Dazu sagt Martin Schulz, AbL-Vorsitzender und Schweinehalter: „Inzwischen ist nur allzu deutlich: der Umbau der Tierhaltung, wie ihn die ehemalige CDU-Bundeslandwirtschaftsministerin Julia Klöckner durch ein vom ebenfalls ehemaligen CDU-Bundeslandwirtschaftsminister Jochen Borchert in einer branchenübergreifenden Expertenkommission hat erarbeiten lassen, ist in Kreisen der Union nicht mehr gewollt. Denn zentrale Bausteine – eine gesetzliche Kennzeichnung und die Förderung des Umbaus und der Mehrarbeit artgerechter Tierhaltung – werden nun allen voran von Bundeslandwirtschaftsminister Alois Rainer (CSU) und seinen Fraktionskolleg:innen zurückgenommen bzw. bekämpft.“ Dabei habe es Zusagen zur Aufrechterhaltung der Tierwohlförderung noch im Koalitionsvertrag gegeben.
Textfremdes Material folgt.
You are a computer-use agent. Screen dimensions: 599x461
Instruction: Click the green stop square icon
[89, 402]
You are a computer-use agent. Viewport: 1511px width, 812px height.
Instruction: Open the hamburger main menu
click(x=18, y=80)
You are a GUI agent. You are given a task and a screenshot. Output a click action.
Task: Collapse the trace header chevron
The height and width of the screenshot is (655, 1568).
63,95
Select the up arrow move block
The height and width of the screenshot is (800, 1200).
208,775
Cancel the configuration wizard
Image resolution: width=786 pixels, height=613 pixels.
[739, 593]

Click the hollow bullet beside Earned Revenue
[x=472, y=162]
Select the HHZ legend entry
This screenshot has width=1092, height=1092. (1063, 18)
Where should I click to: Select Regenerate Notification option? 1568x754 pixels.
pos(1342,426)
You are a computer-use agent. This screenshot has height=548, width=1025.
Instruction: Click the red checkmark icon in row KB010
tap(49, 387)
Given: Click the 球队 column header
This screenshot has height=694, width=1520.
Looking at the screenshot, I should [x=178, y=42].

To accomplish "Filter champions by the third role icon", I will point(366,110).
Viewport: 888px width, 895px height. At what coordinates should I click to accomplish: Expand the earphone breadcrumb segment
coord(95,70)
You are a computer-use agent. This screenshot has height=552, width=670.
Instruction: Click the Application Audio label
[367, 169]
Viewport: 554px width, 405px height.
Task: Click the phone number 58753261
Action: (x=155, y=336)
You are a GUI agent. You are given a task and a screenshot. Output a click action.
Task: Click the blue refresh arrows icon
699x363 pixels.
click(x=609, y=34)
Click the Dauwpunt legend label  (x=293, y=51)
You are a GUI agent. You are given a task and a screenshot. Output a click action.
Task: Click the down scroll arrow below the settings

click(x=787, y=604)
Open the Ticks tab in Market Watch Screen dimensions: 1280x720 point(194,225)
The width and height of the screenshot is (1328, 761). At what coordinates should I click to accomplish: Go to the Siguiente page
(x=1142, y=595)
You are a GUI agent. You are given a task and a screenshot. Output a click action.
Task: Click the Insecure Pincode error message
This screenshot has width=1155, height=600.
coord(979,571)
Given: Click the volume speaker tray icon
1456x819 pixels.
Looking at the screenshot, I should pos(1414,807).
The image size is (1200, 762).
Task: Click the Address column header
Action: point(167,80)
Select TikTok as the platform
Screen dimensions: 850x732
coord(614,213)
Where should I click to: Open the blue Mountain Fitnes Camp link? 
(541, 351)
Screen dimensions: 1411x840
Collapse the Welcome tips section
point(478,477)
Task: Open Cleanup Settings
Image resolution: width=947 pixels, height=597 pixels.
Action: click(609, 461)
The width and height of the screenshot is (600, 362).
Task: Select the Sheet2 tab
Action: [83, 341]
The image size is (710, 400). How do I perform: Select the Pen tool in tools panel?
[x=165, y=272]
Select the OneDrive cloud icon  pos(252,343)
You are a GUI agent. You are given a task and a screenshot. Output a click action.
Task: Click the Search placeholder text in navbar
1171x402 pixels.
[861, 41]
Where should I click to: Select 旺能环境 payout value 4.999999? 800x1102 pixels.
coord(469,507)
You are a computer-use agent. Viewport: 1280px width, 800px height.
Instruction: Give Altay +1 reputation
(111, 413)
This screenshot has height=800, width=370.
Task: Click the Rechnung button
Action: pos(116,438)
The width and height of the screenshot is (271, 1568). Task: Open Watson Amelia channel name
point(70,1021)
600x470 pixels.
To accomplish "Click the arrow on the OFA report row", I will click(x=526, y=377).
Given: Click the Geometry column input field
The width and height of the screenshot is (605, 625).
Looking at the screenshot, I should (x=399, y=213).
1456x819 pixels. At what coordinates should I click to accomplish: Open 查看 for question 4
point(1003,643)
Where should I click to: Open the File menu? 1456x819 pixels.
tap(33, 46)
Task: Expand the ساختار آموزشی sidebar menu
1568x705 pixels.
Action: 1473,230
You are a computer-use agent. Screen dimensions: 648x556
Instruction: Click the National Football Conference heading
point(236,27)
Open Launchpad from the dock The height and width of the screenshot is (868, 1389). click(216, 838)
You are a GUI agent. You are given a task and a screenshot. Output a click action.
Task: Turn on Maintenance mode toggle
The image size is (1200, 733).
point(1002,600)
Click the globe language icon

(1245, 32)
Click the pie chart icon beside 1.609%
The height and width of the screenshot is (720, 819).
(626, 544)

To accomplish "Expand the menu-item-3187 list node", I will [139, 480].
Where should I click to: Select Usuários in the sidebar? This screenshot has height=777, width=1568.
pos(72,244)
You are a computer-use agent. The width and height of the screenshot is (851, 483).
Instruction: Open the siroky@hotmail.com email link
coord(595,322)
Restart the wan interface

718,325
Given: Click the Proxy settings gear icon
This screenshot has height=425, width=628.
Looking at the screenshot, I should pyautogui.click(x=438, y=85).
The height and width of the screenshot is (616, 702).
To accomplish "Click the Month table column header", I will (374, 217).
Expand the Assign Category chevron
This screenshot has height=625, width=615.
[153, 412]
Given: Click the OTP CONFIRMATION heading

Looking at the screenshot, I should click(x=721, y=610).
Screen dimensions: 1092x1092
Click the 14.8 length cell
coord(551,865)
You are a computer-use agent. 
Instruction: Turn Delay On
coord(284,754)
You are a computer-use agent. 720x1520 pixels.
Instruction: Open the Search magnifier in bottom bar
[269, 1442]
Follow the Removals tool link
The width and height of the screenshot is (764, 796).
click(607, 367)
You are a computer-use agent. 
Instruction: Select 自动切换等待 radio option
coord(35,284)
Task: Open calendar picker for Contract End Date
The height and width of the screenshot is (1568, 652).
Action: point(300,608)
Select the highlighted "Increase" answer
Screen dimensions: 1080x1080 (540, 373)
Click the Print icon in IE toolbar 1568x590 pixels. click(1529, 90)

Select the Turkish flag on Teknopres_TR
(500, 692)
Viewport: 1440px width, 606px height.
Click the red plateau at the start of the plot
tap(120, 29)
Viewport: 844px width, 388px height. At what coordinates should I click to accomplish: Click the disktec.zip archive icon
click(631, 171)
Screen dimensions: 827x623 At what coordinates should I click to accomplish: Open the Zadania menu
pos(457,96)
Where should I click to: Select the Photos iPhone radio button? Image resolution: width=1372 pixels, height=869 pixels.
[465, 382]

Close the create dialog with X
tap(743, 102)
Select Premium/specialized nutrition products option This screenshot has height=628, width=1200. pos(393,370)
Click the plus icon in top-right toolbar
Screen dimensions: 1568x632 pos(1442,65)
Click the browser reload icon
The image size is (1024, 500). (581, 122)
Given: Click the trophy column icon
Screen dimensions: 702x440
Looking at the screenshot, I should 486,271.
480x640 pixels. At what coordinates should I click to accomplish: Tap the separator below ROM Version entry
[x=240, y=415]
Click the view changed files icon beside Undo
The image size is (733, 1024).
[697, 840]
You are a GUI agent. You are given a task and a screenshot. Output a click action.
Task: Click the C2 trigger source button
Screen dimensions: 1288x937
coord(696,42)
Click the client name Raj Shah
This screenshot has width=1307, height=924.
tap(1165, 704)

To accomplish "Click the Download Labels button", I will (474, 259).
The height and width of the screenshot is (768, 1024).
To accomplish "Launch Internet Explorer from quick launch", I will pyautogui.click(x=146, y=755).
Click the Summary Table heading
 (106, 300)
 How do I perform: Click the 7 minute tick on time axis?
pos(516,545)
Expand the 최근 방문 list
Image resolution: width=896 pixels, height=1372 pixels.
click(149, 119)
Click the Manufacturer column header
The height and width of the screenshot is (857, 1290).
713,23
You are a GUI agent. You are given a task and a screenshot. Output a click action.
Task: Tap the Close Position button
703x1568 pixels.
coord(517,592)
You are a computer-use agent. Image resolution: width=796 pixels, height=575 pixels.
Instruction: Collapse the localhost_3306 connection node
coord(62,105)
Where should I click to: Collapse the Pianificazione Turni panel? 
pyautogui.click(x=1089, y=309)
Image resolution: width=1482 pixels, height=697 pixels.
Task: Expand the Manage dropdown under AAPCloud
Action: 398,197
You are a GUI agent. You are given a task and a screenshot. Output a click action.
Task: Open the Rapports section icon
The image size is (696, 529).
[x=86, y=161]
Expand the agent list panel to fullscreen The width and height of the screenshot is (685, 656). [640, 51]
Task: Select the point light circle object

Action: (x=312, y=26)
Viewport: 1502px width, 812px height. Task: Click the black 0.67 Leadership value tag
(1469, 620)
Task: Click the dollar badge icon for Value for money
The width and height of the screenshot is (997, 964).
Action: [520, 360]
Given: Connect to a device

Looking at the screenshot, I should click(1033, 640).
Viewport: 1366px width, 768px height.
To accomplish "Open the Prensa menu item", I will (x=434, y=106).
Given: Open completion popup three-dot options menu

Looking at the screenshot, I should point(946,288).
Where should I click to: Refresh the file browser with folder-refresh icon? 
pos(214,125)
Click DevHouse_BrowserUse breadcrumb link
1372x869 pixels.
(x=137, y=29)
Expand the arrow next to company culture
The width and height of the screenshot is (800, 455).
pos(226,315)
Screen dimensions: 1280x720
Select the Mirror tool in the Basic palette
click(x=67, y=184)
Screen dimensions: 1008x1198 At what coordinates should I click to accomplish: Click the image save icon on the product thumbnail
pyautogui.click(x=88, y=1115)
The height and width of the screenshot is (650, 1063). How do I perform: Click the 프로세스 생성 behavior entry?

Damit werden nach Ansicht von Schulz fatale Signale an die tierhaltenden Betriebe gesendet, die sich bereits gemeinsam mit den Marktbeteiligten auf einen Weg in eine zukunftsfähige Tierhaltung in Deutschland gemacht haben, machen wollen oder müssen. „Müssen beispielsweise, weil Gerichtsurteile umfangreiche und teure Umbaumaßnahmen für die Sauenhaltung erzwingen, die von den Betrieben wirtschaftlich nicht gestemmt und – noch – nicht am Markt realisiert werden können. Der Markt will eine gesellschaftlich akzeptierte Nutztierhaltung und alle großen Handelskonzerne haben die Umstellung auf höhere Haltungsstufen angekündigt. Es braucht aber den Anschub durch die Politik“, so Schulz. Schon jetzt spielen beispielsweise bei Ferkeln Importe eine große Rolle in der deutschen Schweinehaltung. Damit nicht noch mehr Tierhalterinnen und Tierhalter in Deutschland dem ökonomischen Druck nachgeben und aufgeben müssen, ist fürm Schulz eine Unterstützung der Transformation unerlässlich. „Gerade in Zeiten wie jetzt, wo auf den Betrieben die Kosten explodieren und die Preise für fast alle Produkte im Keller sind, muss die Politik endlich Perspektiven bieten!“

Für die AbL ist klar: für diese Transformation braucht es auch die Kennzeichnung ausländischer Ware, die im Tierhaltungskennzeichnungsgesetz so gestaltet werden muss, dass sie der Überprüfung durch die EU standhält. Das ist juristisch möglich und dafür sollten sich die beteiligten Minister:innen Rainer und Reiche stark machen, statt zu blockieren! Gleiches gilt für die Frage der Außer-Haus-Verpflegung: Die Ministerien sind in der Pflicht, Regelungen zu schaffen, die praktikabel sind und trotzdem dem Wunsch der Branche nachkommen, auch dort zu kennzeichnen. Statt zu betonen, was alles nicht geht, müssen Bauern und Bäuerinnen jetzt Wege aufgezeigt werden, die sichtbar machen, wie sie Ihre Tierhaltung weiterentwickeln können, um zukunftsfähig zu bleiben. Nur so lassen sich die - angesichts globaler Krisen einmal mehr notwendigen - regionalen Wertschöpfungsketten entwickeln für eine zukunftsfähige Landwirtschaft, die auch für die nächste Generation attraktiv ist.